Records contained in a dataset:
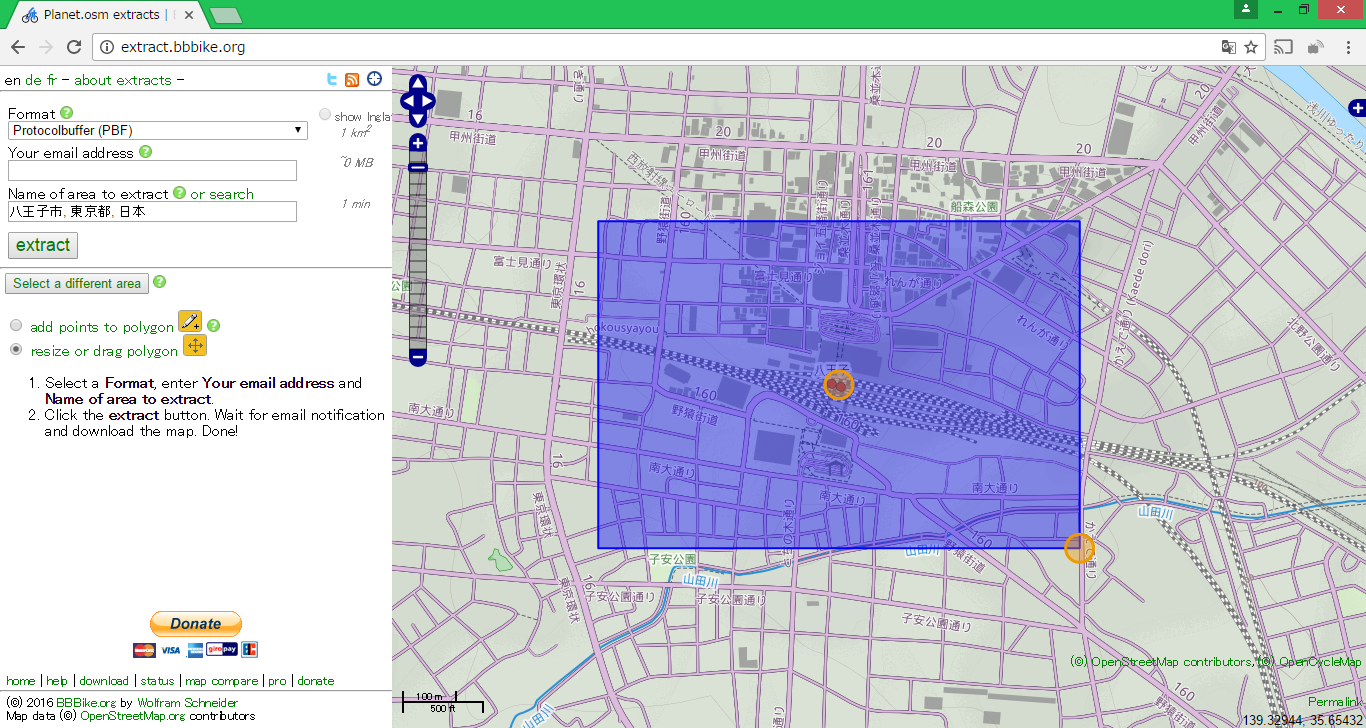Image resolution: width=1366 pixels, height=728 pixels.
Task: Select the add-points pencil tool icon
Action: [189, 322]
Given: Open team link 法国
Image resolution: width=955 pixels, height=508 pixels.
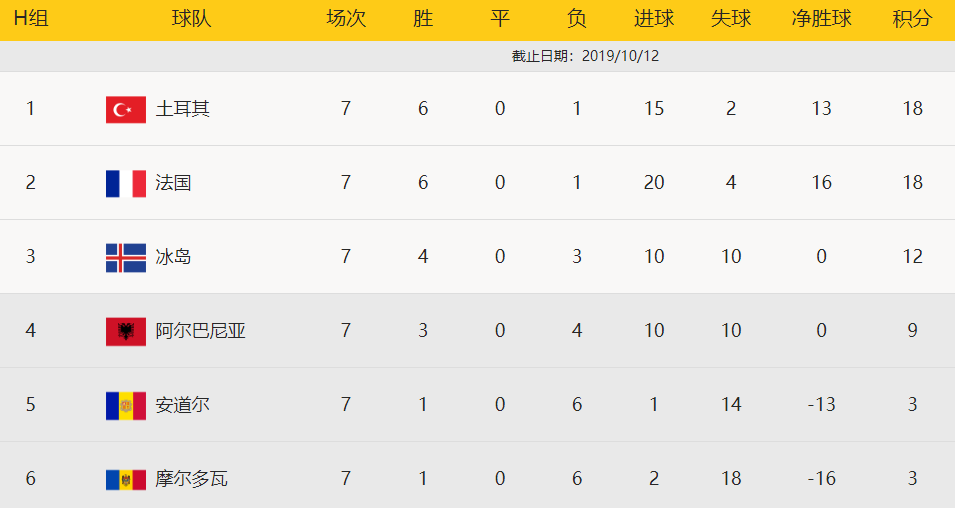Looking at the screenshot, I should (x=173, y=183).

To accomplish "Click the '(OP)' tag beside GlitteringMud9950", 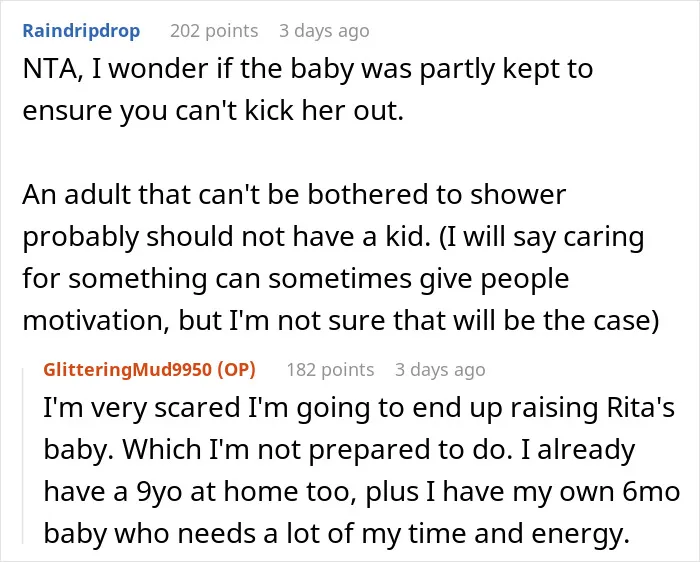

> [WHAT IS EXPECTED]:
Starting at the line that contains "Given: Open team link 法国", write out every line through the end of the entries above exactly, and omit the pictures.

> [ANSWER SPACE]:
Given: Open team link 法国
Image resolution: width=955 pixels, height=508 pixels.
Looking at the screenshot, I should (x=173, y=183).

To accomplish "Click the '(OP)' tag beside GlitteringMud9950", 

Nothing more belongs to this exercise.